The Court found that the Association was not likely to prevail in its claim that the anti-huddling policy violated the state Public Safety Officers Procedural Bill of Rights Act. The Association focused on Section 3303 of the Bill of Rights, which allows officers who are facing an investigation on matters likely to result in punitive action to have the right to be represented by a representative of his or her choice.
The Court found that a police agency has the right to place “reasonable” limits on a police officer’s statutory right under the Bill of Rights to consult with counsel. The Court found that “the Department’s anti-huddling policy revisions expressly protect a deputy’s right to meet with counsel individually. The objective of the policy is to assure the collection of accurate witness accounts before the recollection of witnesses can be influenced by the observation of other witnesses. After a deputy’s initial interview, he or she may engage any lawyer that he or she desires and may have any type of relationship with that lawyer (individual or communal) that he or she desires. Juxtaposing the limited and temporary qualification on a deputy’s right to counsel under the Department’s anti-huddling policy against the rational objectives of that policy, we cannot say the Department’s policy revision is unreasonable as a matter of law.”
The Association also argued that the implementation of the anti-huddling policy breached the County’s collective bargaining obligations under state law. The Court rejected the Association’s argument: “The Association alleges that the right of the Department’s deputies to huddle with counsel is a working condition because it has been a consistent and established practice for over 25 years. The problem we see with the Association’s argument is that it has not shown us any provision in the parties’ memorandum of understanding which defines working conditions to include consistent and established practices. For this reason alone, the Association has not shown that it is likely to prevail on its bargaining claim under state law. Is the Department’s need for unencumbered decision-making and managing its operations outweighed by the benefit to employer-employee relations of bargaining about the action in question? We answer this question yes. The deputies’ working condition claim is tenuous, and the Department’s interest in public accountability is significant on its face.”
Association for Los Angeles Deputy Sheriffs v. County of Los Angeles, 83 Cal.Rptr.3d 494 (Cal.App. 2008).

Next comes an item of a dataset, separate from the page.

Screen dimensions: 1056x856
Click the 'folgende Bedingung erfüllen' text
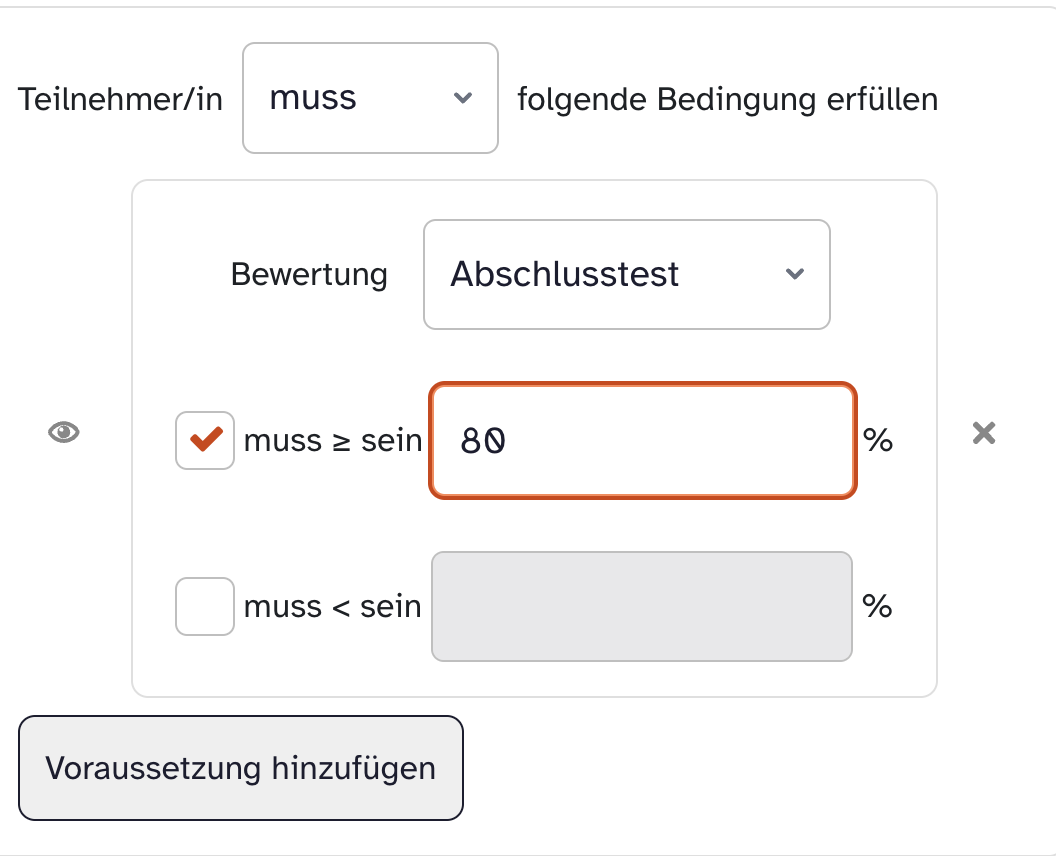tap(727, 99)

NOTE: The Court’s holding on the relationship between a “past practice” claim and a collective bargaining agreement (in this case a memorandum of understanding) runs against the usual rule in such cases. The Los Angeles County court seems to have held that for a past practice to be binding, it must be incorporated into the terms and conditions of a contract. The usual rule is to the contrary – that unless a contract expressly waives a past practice, it is enforceable through the collective bargaining laws.